Jean-Paul Riopelle (1923-2002) was one of Canada's most celebrated modern artists and an important figure in postwar French art. Living in France during the most productive decades of his career, Mr. Riopelle practiced a European variant of American Abstract Expressionism. He was inspired in the mid-1940's by the Surrealist idea of automatism -- painting intuitively without preconceived images or compositional ideas -- to create expansive, allover fields of gestural mark-making.
Riopelle's talent was recognized early. In 1948, at age 25, he had his first exhibition when he was included in Exposition internationale du surréalisme (International exhibition of Surrealism) at Galerie Maeght, Zurich, organized by André Breton and Marcel Duchamp and now considered the last major show of the Surrealist movement. He had his first U.S. solo show in 1954 at the Pierre Matisse Gallery, New York.
His early, wildly expressionistic work was compared to that of Jackson Pollock, but in the early 1950's Mr.

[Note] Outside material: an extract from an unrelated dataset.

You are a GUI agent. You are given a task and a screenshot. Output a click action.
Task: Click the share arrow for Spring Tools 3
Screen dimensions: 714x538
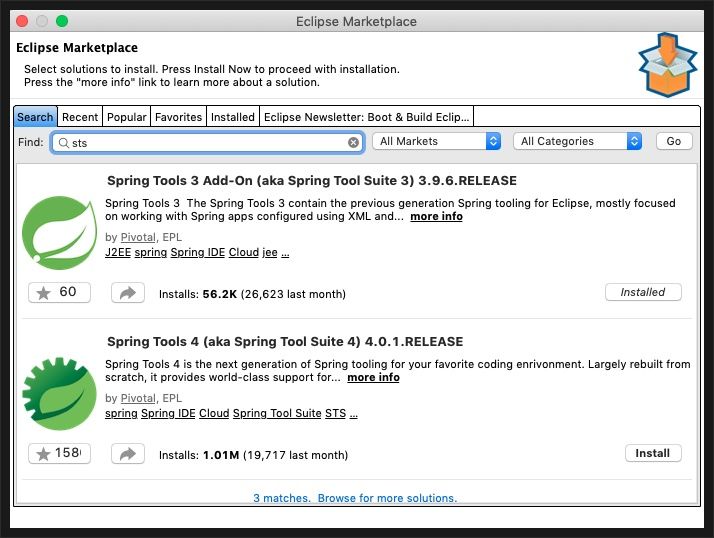click(127, 293)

Riopelle began painting more methodically, using palette knives to build up thick, patchy surfaces in saturated colors, creating effects suggestive of stained glass and mosaics.
From the late 1950s Riopelle lived and worked near Giverny with the American painter Joan Mitchell, who had similarly traveled to France in the post–World War II period, settling in Paris after 1955. Their work from the 1960s, especially, shows their mutual influence on each other.
His works from the 50s, of which this work is one, are considered among his best works.
His works are included in numerous public collections, including the Guggenheim, MOMA, the Pompidou Center, the Hirshhorn and numerous other museum collections.